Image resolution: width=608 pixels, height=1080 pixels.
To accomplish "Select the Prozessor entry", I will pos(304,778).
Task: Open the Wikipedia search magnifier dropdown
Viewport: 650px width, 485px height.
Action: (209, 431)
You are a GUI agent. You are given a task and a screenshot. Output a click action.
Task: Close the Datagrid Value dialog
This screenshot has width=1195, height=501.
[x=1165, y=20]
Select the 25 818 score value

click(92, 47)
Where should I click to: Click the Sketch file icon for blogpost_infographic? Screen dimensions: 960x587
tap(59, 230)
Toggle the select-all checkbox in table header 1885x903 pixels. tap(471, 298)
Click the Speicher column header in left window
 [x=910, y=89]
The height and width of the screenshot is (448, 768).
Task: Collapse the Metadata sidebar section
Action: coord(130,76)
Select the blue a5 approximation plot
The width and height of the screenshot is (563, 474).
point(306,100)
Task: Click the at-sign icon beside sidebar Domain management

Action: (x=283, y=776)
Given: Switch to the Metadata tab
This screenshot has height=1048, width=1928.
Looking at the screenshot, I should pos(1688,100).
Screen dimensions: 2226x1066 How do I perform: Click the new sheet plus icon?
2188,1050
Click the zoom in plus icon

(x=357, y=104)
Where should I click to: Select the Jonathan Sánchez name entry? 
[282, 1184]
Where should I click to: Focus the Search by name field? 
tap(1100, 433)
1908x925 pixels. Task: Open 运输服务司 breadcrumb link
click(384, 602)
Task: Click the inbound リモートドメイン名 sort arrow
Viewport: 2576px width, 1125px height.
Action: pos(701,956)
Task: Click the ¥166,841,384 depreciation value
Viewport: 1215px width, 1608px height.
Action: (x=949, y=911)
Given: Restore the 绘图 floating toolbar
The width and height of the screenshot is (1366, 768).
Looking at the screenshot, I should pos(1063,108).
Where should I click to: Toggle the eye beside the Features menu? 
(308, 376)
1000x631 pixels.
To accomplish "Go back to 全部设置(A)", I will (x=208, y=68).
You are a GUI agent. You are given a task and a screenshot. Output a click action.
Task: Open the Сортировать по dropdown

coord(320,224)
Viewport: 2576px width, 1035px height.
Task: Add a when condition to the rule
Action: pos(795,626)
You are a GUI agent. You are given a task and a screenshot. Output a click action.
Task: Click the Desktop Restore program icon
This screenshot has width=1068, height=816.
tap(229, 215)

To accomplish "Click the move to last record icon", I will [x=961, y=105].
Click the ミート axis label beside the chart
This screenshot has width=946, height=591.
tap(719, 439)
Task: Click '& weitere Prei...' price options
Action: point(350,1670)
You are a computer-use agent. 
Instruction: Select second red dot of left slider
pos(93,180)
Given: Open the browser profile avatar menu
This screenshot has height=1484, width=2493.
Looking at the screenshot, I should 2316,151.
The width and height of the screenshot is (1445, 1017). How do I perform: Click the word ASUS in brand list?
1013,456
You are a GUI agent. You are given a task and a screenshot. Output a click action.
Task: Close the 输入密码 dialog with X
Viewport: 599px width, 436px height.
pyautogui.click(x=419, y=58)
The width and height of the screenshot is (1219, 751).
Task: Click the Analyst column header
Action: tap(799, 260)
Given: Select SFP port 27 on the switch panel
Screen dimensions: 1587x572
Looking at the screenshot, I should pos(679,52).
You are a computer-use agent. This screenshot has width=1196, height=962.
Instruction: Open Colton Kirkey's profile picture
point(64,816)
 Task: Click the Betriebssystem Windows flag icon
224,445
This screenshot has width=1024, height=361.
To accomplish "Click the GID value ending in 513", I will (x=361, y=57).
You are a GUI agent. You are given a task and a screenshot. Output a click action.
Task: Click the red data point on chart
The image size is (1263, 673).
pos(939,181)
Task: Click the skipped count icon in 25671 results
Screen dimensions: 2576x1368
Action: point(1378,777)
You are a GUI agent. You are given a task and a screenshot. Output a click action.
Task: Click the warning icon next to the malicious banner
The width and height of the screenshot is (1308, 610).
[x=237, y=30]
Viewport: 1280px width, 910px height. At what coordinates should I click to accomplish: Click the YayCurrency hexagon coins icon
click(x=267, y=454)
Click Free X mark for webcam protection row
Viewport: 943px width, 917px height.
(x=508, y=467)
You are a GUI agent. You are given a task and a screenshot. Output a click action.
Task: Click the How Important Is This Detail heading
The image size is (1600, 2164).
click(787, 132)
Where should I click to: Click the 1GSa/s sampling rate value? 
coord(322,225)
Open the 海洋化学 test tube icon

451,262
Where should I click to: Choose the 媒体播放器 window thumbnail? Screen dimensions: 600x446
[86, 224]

++++++++

_The exercise:_
Reproduce the entire listing above verbatim, keeping every line in its original order.

_Response below:_
Image resolution: width=608 pixels, height=1080 pixels.
To accomplish "Select the Prozessor entry", I will pos(304,778).
Task: Open the Wikipedia search magnifier dropdown
Viewport: 650px width, 485px height.
Action: (209, 431)
You are a GUI agent. You are given a task and a screenshot. Output a click action.
Task: Close the Datagrid Value dialog
This screenshot has width=1195, height=501.
[x=1165, y=20]
Select the 25 818 score value

click(92, 47)
Where should I click to: Click the Sketch file icon for blogpost_infographic? Screen dimensions: 960x587
tap(59, 230)
Toggle the select-all checkbox in table header 1885x903 pixels. tap(471, 298)
Click the Speicher column header in left window
 [x=910, y=89]
The height and width of the screenshot is (448, 768).
Task: Collapse the Metadata sidebar section
Action: coord(130,76)
Select the blue a5 approximation plot
The width and height of the screenshot is (563, 474).
point(306,100)
Task: Click the at-sign icon beside sidebar Domain management

Action: (x=283, y=776)
Given: Switch to the Metadata tab
This screenshot has height=1048, width=1928.
Looking at the screenshot, I should pos(1688,100).
Screen dimensions: 2226x1066 How do I perform: Click the new sheet plus icon?
2188,1050
Click the zoom in plus icon

(x=357, y=104)
Where should I click to: Select the Jonathan Sánchez name entry? 
[282, 1184]
Where should I click to: Focus the Search by name field? 
tap(1100, 433)
1908x925 pixels. Task: Open 运输服务司 breadcrumb link
click(384, 602)
Task: Click the inbound リモートドメイン名 sort arrow
Viewport: 2576px width, 1125px height.
Action: pos(701,956)
Task: Click the ¥166,841,384 depreciation value
Viewport: 1215px width, 1608px height.
Action: (x=949, y=911)
Given: Restore the 绘图 floating toolbar
The width and height of the screenshot is (1366, 768).
Looking at the screenshot, I should pos(1063,108).
Where should I click to: Toggle the eye beside the Features menu? 
(308, 376)
1000x631 pixels.
To accomplish "Go back to 全部设置(A)", I will (x=208, y=68).
You are a GUI agent. You are given a task and a screenshot. Output a click action.
Task: Open the Сортировать по dropdown

coord(320,224)
Viewport: 2576px width, 1035px height.
Task: Add a when condition to the rule
Action: pos(795,626)
You are a GUI agent. You are given a task and a screenshot. Output a click action.
Task: Click the Desktop Restore program icon
This screenshot has width=1068, height=816.
tap(229, 215)

To accomplish "Click the move to last record icon", I will [x=961, y=105].
Click the ミート axis label beside the chart
This screenshot has width=946, height=591.
tap(719, 439)
Task: Click '& weitere Prei...' price options
Action: point(350,1670)
You are a computer-use agent. 
Instruction: Select second red dot of left slider
pos(93,180)
Given: Open the browser profile avatar menu
This screenshot has height=1484, width=2493.
Looking at the screenshot, I should 2316,151.
The width and height of the screenshot is (1445, 1017). How do I perform: Click the word ASUS in brand list?
1013,456
You are a GUI agent. You are given a task and a screenshot. Output a click action.
Task: Close the 输入密码 dialog with X
Viewport: 599px width, 436px height.
pyautogui.click(x=419, y=58)
The width and height of the screenshot is (1219, 751).
Task: Click the Analyst column header
Action: tap(799, 260)
Given: Select SFP port 27 on the switch panel
Screen dimensions: 1587x572
Looking at the screenshot, I should pos(679,52).
You are a computer-use agent. This screenshot has width=1196, height=962.
Instruction: Open Colton Kirkey's profile picture
point(64,816)
 Task: Click the Betriebssystem Windows flag icon
224,445
This screenshot has width=1024, height=361.
To accomplish "Click the GID value ending in 513", I will (x=361, y=57).
You are a GUI agent. You are given a task and a screenshot. Output a click action.
Task: Click the red data point on chart
The image size is (1263, 673).
pos(939,181)
Task: Click the skipped count icon in 25671 results
Screen dimensions: 2576x1368
Action: point(1378,777)
You are a GUI agent. You are given a task and a screenshot. Output a click action.
Task: Click the warning icon next to the malicious banner
The width and height of the screenshot is (1308, 610).
[x=237, y=30]
Viewport: 1280px width, 910px height. At what coordinates should I click to accomplish: Click the YayCurrency hexagon coins icon
click(x=267, y=454)
Click Free X mark for webcam protection row
Viewport: 943px width, 917px height.
(x=508, y=467)
You are a GUI agent. You are given a task and a screenshot. Output a click action.
Task: Click the How Important Is This Detail heading
The image size is (1600, 2164).
click(787, 132)
Where should I click to: Click the 1GSa/s sampling rate value? 
coord(322,225)
Open the 海洋化学 test tube icon

451,262
Where should I click to: Choose the 媒体播放器 window thumbnail? Screen dimensions: 600x446
[86, 224]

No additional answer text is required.